晚餐在一楼厨房进行,房东夫妻特地煮了热腾腾的猪脚汤锅,配土豆沙拉和面包,还有酒。现在是旅游淡季,镇上人少,在这家民宿住的只有旅客他们兄弟二人。房东热情,又见闻臻德语流利,期间一直与他交谈。
第二天一早,两人前往少女峰。天气正好,天空碧蓝如洗,阳光耀眼。两人坐缆车上了山,眼见风景渐如童话景色,无数起伏像从天边涌来的深蓝海波,翻涌雪白的浪花。阳光照耀山峰,为绵延山体镀一层金属的光泽。
闻小屿背着包跑在最前面,一会儿给雪山拍照,一会儿看溪水里的鱼,连路边好看点的石头都要捡起来研究。从雪山观景台下来后要翻一个小山坡到缆车交接处,闻小屿一路跑下山坡,回头见闻臻远远在后面走,催促他哥快点儿。
“我们晚一点再下去可以吗。”闻小屿顶着一头凌乱的短发,期待看着闻臻,一双大眼睛圆而透亮。
闻臻说:“随你。”
两人玩到下午才下山,回民宿后随便吃了点东西,出门去镇上逛街。因特拉肯镇虽小,但五脏俱全。闻臻给闻小屿买了一双做工优良的皮靴,一顶怪可爱的报童帽,他本还想再给人买些表和包这类,被闻小屿拒绝。
时间在遥远异国的山中小镇像是变慢了。夜总是沉沉落下,温柔包裹一切。闻小屿喜欢小而充实的房子,这会令他感到安全和与世隔绝。雪山下的湖泊像清澈的一滴泪,倒映天空万物的风景,船舶如漂行梦境。
那是闻小屿回到闻家的一年零四个月。一年零四个月,诸多坎坷不解,迷茫畏惧,是失而复得,抑或仍旧独行,还是偶有一闪而过温暖的心电感应,像心上掠起的一道闪电。
在这片清冷如画的天地间和安定的陪伴里,都被暂时抛却。
从欧洲回来后,两人依旧回到江南枫林。
闻小屿渐渐恢复了与闻臻温馨相处的状态,并养成了拉着他哥说话的习惯。闻臻听闻小屿说自己在学校遇到的人和事,好奇问他公司的事,并发现闻小屿对他的过去最感兴趣。
闻臻有问必答。
“我把房东太太给我们拍的一张照片拿去洗出来了。

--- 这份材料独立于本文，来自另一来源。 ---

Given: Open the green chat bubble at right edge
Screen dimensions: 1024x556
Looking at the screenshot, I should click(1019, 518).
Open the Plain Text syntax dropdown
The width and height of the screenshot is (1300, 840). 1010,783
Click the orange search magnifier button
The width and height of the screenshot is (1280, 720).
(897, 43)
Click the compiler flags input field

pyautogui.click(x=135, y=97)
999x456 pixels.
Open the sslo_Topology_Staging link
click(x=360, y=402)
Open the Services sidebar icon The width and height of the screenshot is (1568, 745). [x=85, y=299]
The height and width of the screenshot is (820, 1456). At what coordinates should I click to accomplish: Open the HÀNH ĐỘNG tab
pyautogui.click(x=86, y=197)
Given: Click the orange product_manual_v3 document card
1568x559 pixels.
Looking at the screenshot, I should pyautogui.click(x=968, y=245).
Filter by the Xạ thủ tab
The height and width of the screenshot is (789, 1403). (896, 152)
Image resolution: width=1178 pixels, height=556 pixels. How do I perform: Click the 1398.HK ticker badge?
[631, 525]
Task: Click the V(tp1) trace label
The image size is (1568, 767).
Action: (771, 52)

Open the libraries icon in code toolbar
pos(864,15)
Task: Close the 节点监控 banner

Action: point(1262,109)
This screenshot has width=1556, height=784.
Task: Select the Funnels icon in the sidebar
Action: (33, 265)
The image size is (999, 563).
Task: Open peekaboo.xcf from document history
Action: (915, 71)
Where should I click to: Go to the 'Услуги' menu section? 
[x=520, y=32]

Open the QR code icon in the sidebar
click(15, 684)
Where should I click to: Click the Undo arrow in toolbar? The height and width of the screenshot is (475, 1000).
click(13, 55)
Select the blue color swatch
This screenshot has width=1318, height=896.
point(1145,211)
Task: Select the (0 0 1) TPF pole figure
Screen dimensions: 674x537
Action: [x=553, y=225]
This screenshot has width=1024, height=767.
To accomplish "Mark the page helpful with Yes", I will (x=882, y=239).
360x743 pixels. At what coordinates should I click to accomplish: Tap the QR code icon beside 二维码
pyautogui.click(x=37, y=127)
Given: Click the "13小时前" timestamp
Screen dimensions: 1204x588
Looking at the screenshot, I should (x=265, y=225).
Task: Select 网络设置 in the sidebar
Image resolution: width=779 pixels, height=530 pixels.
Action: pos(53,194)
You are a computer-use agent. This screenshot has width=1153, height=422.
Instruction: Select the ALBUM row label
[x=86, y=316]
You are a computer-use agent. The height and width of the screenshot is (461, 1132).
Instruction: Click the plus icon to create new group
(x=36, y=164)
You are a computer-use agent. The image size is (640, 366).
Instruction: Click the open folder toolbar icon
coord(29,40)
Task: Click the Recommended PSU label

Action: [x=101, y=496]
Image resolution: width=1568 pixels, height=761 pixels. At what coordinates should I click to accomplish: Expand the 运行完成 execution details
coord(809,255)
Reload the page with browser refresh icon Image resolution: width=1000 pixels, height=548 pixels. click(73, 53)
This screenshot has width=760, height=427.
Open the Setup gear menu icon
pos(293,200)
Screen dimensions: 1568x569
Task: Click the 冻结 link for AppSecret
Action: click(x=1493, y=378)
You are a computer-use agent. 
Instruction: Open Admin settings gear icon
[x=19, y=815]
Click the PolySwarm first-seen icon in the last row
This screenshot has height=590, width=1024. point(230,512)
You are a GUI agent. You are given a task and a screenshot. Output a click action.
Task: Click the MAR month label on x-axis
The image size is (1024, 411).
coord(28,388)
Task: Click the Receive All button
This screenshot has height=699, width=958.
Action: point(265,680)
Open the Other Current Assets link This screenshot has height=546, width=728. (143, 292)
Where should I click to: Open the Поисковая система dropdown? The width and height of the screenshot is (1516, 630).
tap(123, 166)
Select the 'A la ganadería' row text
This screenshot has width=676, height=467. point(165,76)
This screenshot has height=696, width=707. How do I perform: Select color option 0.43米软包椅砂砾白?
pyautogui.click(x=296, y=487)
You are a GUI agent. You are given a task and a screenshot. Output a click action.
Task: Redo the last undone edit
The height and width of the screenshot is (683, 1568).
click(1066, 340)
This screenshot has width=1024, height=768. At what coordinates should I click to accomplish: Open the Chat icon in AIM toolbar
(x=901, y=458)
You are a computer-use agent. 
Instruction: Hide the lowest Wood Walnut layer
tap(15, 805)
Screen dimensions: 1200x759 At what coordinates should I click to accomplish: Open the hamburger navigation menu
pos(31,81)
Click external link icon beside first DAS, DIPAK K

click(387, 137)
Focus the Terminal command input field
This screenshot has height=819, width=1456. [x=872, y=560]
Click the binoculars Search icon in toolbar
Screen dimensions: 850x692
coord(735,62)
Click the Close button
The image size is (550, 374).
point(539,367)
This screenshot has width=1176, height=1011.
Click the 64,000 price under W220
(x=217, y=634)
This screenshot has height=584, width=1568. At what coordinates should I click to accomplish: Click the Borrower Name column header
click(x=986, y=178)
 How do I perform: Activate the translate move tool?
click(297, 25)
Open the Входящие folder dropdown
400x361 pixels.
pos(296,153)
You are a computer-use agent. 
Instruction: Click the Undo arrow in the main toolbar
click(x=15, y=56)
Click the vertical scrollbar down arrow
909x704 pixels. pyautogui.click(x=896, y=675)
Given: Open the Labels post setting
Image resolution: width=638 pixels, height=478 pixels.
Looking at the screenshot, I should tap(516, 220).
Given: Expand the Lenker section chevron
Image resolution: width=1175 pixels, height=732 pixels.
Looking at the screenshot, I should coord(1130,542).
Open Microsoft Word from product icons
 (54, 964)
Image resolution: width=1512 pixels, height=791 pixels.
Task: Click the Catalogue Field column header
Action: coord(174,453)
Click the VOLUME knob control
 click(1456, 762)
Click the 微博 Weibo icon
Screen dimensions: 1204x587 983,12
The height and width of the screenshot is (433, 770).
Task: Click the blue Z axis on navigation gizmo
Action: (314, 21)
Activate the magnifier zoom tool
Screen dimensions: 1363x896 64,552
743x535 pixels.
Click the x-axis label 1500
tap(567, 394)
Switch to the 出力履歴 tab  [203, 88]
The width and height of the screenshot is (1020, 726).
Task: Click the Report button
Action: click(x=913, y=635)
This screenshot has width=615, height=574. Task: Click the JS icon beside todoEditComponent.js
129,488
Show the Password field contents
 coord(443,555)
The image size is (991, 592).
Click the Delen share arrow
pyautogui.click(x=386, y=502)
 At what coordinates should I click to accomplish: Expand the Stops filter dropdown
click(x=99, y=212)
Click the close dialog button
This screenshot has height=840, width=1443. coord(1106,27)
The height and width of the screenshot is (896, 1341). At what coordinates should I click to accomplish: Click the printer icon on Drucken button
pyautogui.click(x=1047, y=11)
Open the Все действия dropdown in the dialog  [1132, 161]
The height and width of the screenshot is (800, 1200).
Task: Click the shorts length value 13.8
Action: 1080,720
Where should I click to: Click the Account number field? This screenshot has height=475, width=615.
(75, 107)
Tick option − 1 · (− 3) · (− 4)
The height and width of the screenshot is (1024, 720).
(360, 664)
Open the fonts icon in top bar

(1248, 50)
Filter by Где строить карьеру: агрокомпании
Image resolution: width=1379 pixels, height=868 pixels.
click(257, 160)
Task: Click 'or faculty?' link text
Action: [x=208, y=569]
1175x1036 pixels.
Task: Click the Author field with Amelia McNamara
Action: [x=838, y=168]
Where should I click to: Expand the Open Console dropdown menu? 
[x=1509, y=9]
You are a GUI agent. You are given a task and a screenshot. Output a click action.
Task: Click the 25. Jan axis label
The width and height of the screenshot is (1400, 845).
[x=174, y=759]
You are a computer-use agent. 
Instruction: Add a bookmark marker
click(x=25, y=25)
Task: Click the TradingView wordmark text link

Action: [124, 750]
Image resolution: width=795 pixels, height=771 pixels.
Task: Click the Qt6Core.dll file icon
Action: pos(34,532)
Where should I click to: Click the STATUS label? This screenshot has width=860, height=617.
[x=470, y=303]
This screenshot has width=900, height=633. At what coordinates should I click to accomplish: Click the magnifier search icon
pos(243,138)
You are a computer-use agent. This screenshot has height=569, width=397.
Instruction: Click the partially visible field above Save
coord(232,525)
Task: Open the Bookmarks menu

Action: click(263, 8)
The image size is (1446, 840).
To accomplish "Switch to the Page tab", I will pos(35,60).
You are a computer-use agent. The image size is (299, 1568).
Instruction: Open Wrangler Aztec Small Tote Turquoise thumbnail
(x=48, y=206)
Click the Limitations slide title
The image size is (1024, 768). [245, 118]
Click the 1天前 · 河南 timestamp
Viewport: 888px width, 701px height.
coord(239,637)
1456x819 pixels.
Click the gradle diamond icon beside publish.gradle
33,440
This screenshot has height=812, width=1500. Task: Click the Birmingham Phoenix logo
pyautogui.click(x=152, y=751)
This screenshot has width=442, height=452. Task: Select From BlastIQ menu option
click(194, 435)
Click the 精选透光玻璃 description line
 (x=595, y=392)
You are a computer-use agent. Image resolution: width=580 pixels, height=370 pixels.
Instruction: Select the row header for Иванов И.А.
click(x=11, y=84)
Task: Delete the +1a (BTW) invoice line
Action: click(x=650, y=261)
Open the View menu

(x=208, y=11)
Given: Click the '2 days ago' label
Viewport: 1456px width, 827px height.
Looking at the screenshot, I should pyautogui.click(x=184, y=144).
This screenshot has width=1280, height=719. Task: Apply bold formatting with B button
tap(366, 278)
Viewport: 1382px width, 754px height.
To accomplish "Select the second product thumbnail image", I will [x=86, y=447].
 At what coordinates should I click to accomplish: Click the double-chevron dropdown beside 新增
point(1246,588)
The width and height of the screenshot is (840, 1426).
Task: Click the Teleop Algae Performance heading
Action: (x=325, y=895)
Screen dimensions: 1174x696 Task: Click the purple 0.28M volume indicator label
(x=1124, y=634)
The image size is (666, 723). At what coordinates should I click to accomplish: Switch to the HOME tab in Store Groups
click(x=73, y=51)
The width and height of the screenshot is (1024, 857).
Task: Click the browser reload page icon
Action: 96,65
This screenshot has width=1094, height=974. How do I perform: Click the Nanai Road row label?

”闻小屿坐在沙发上,脚轻轻地晃,“可以放在家里。”
闻臻问,“哪张?”
“就是在小屋前面照的那张,背后是雪山。”
“怎么不给我们多洗几张?”
“你自己去洗。”闻小屿低下头。
闻臻看着闻小屿的脸,他胖了些,白白净净的,面容温软,不再像刚回到闻家那时消瘦着一张小脸,面色也不好,不敢看人。那阵闻臻每每一看到他,心底就一团无名火要烧,烦躁闻小屿怎么长成这副营养不良的样子,更厌恶把他养成这副样子的杜家。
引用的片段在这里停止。